Pennsylvania Legislator Battles Over Extension of Malpractice Payment Support Plan
Last Monday the subsidy for five-years, costing taxpayers $1 billion, with regard to helping Pennsylvania doctors to purchase medical malpractice insurance lapsed. As a result, doctors will now have to pay higher premiums unless Democrats and Republicans come to an agreement regarding the expansion of a state health insurance program.
The governor of Pennsylvania, Gov. Ed Rendell, is in support of a bill that has already been approved on March 17th, by the Democratic dominated House by which the future of the medical malpractice subsidy would be linked with the approval of a $1 billion health insurance program expansion designed to cover an added 220,000 adults not able to afford other coverage.
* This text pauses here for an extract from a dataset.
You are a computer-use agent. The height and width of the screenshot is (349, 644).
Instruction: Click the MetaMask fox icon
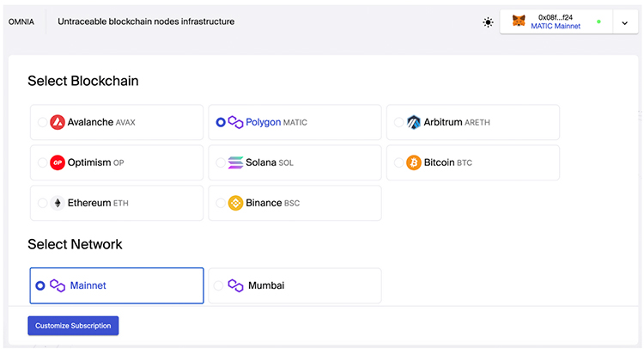[519, 21]
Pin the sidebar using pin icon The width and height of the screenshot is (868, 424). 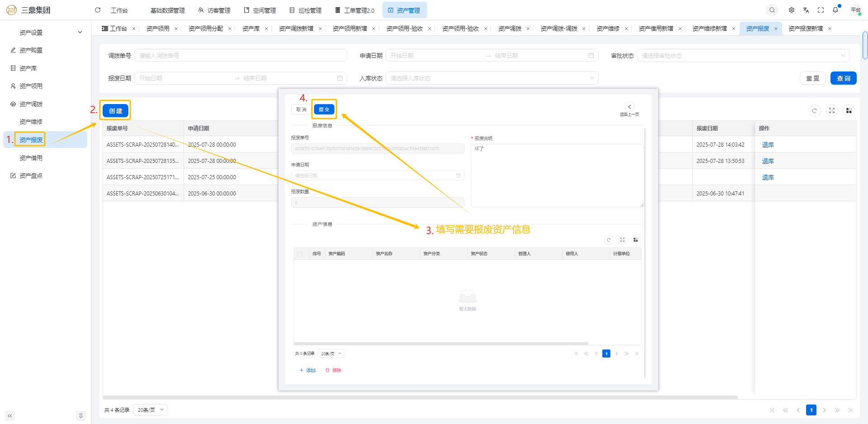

The Republicans, however, who are in control of the Senate, are not accepting of the health insurance provision. They have encouraged the House to instead approve a bill that was passed by the Senate last December. A bill that acts to extend the medical malpractice subsidy to the end of 2008.
Senate Majority Leader Dominic Pileggi, said in an interview that they hope that the House will support the bill and pass it on to Gov. Rendell, so that the state's health care providers will no what to expect.
Nevertheless last Monday the Senate adjourned not having acted on the bill that they had received from the House.
The Democrats were able to stop an attempt in the House, by Republicans, to bring the Senate bill to the floor. Their bill would not only extend the medical malpractice subsidy, but would direct the use of $50 million to assist hospitals to computerize their records and to introduce infection-control practices.
The original insurance malpractice subsidy which was backed by more than 35,000 doctors and other medical professionals originally came into effect in 2003, a year in which premiums had surged by double-digit percentages for several of the previous years.
In order to raise the funds to subsidize the bill the Legislature raised cigarette taxes by 25 cents per pack. They also took money from a separate insurance fund that received funds from surcharges on traffic tickets. The surplus derived from these fiscal sources have left a surplus, to be used to help pay for the health insurance expansion. How will this affect low cost health insurance is currently unknown.
According to Amy Kelchner, a Rendell spokeswoman, the savings for the average primary-care doctor has been $1,500 a year. High-risk specialists, such as orthopedic surgeons, neurosurgeons and obstetricians, have saved an average of $15,000 a year, she said.
Kelchner says that first ones who will feel the increased expense will be doctors whose bills came due in the past three months. She says that when the legislators come to an agreement on an extension, these payments will be refunded.